• TASK DETAILS: What is needed is an exact copy of all the entries.

• Saved entries:
************

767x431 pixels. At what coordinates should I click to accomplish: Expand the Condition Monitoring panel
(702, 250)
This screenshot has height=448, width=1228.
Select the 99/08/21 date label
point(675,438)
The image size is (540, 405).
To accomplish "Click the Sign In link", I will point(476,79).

************

• OUTPUT:
767x431 pixels. At what coordinates should I click to accomplish: Expand the Condition Monitoring panel
(702, 250)
This screenshot has height=448, width=1228.
Select the 99/08/21 date label
point(675,438)
The image size is (540, 405).
To accomplish "Click the Sign In link", I will point(476,79).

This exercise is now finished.